Akibat kejadian tpt longsor gegara luapan arus sungai ciluar bogor tersebut, sedikitnya 20 rumah warga terendam banjir dengan ketinggian air mencapai 40 hingga 50 sentimeter.
Kronologi TPT Longsor Gegara Luapan Arus Sungai Ciluar Bogor
Kepala Pelaksana BPBD Kota Bogor, Dimas Tiko Prahadi Sasongko, menjelaskan bahwa longsornya TPT terjadi akibat curah hujan tinggi yang memicu luapan sungai.
“Tembok penahan tanah dengan tinggi sekitar 10 meter dan lebar 5 meter mengalami longsor sehingga air meluap dan masuk ke permukiman warga,” ujar Dimas.
Ia menambahkan, kejadian tersebut terjadi sekitar pukul 17.00 WIB setelah hujan deras mengguyur kawasan tersebut.
“Kejadian ini dipicu oleh curah hujan yang tinggi serta derasnya aliran Sungai Ciluar. Sekitar 20 rumah terdampak dengan ketinggian air kurang lebih setengah meter,” katanya.
Dampak Banjir di Permukiman Warga
Peristiwa tpt longsor gegara luapan arus sungai ciluar bogor tidak hanya merusak struktur TPT, tetapi juga menyebabkan genangan air masuk ke dalam rumah warga.
Kondisi ini membuat aktivitas masyarakat terganggu, terutama karena air menggenangi rumah hingga setinggi lutut orang dewasa.
Selain di Bogor Utara, banjir juga terjadi di wilayah Pasir Jaya, Kecamatan Bogor Barat.
Seorang warga bernama Andri mengungkapkan bahwa banjir lintasan di wilayahnya terjadi akibat drainase yang tersumbat dan mengalami pendangkalan.
“Banjir lintasan terjadi di kawasan RW 13, sementara di RW 15 hanya genangan dengan ketinggian sekitar lutut orang dewasa,” ujar Andri.
Ia menjelaskan bahwa penyebab utama banjir adalah sistem drainase yang tidak optimal.
“Penyebabnya karena saluran air tersumbat dan mengalami pendangkalan.
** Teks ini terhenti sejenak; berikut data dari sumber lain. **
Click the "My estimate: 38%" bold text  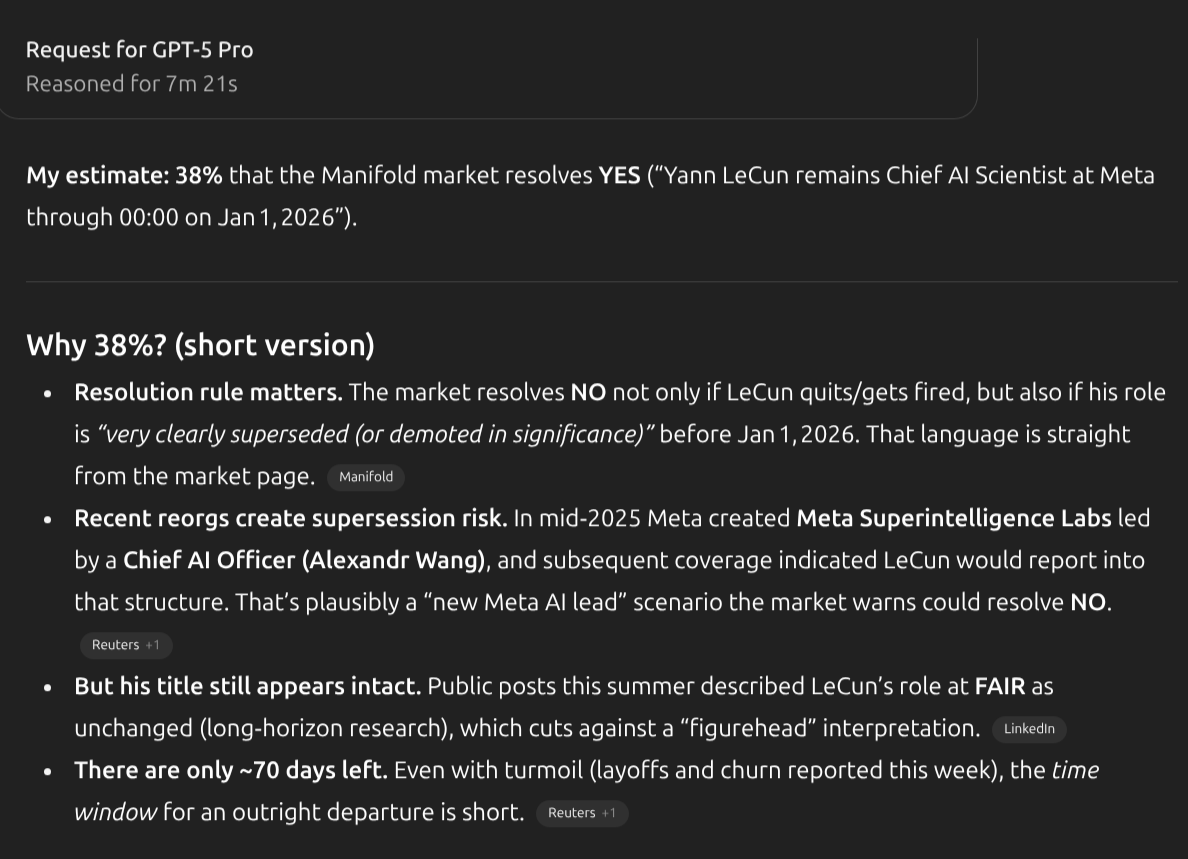click(x=124, y=176)
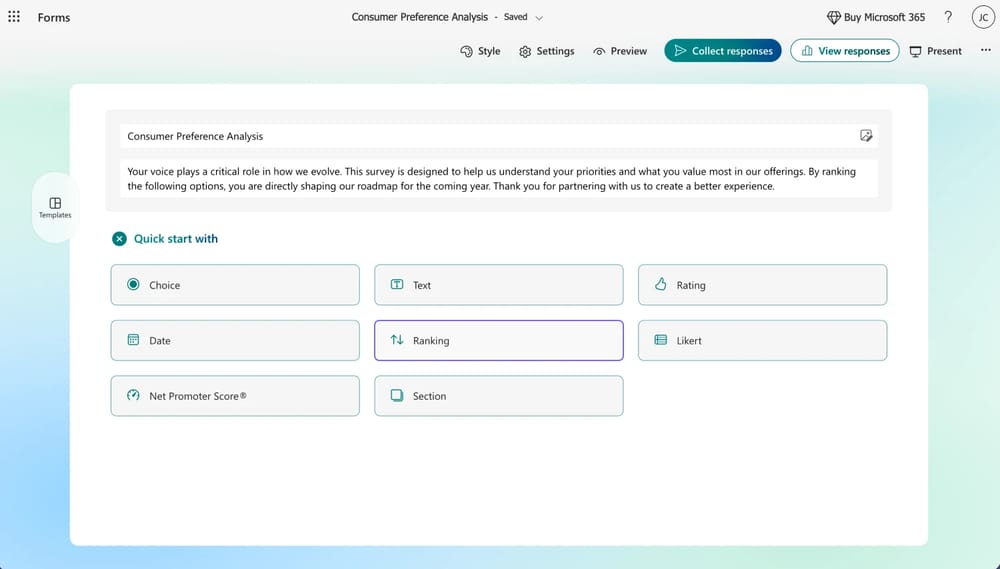Click the Style palette icon
The height and width of the screenshot is (569, 1000).
466,51
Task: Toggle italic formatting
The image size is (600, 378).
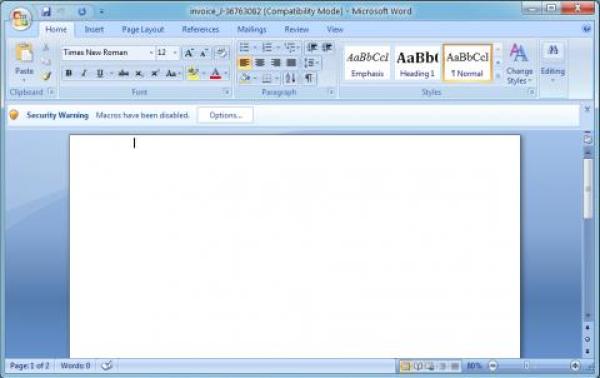Action: coord(84,73)
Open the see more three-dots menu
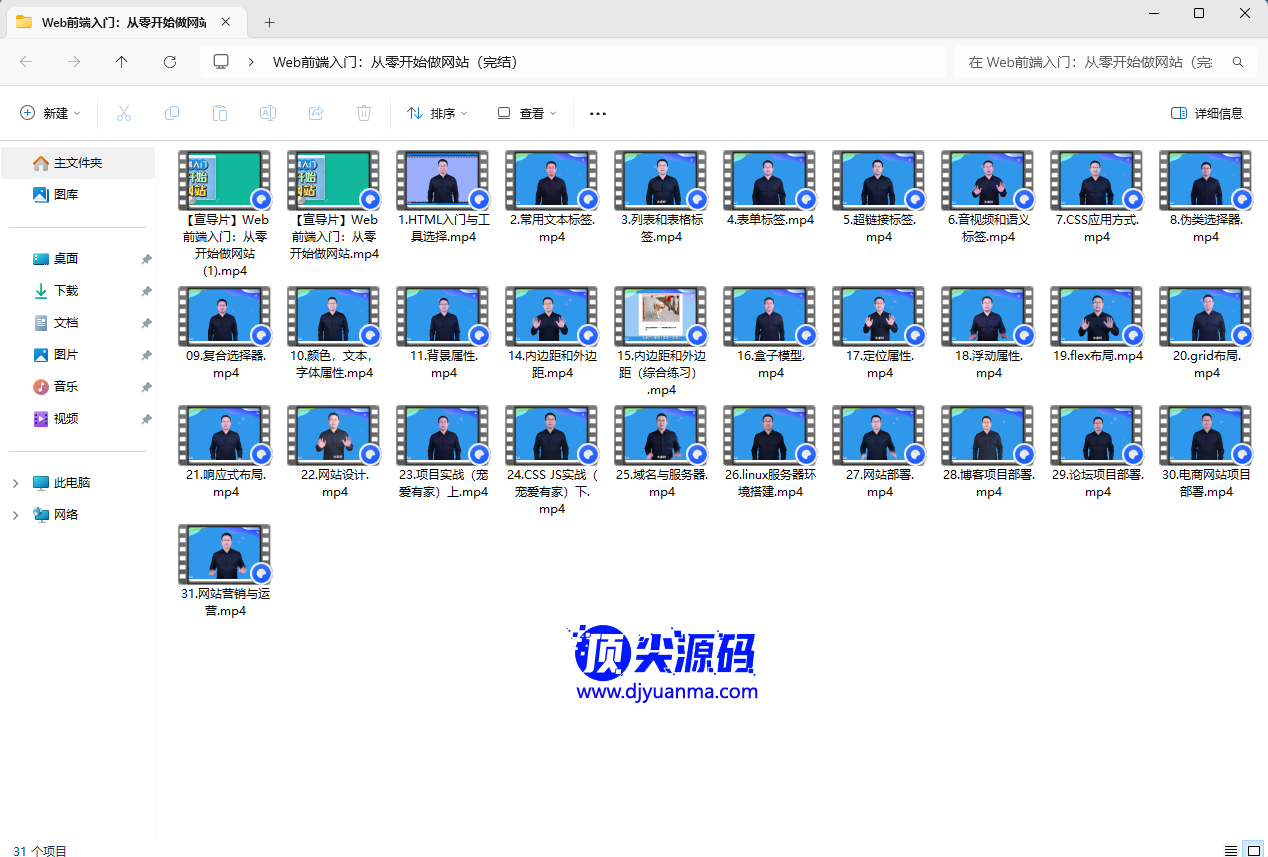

Selain itu, sebagian drainase tidak bisa diperbaiki karena sudah dimanfaatkan sebagai halaman rumah warga,” katanya.
Warga Keluhkan Banjir Berulang
Menurut Andri, banjir di wilayah tersebut sering terjadi setiap kali hujan deras mengguyur dalam waktu lama.
Ia berharap ada langkah konkret dari pemerintah setempat untuk mengatasi persoalan tersebut.
“Kalau hujan reda biasanya air cepat surut, tetapi kejadian ini sering berulang setiap kali hujan deras. Kami berharap ada perbaikan agar warga tidak terus terdampak,” ujarnya.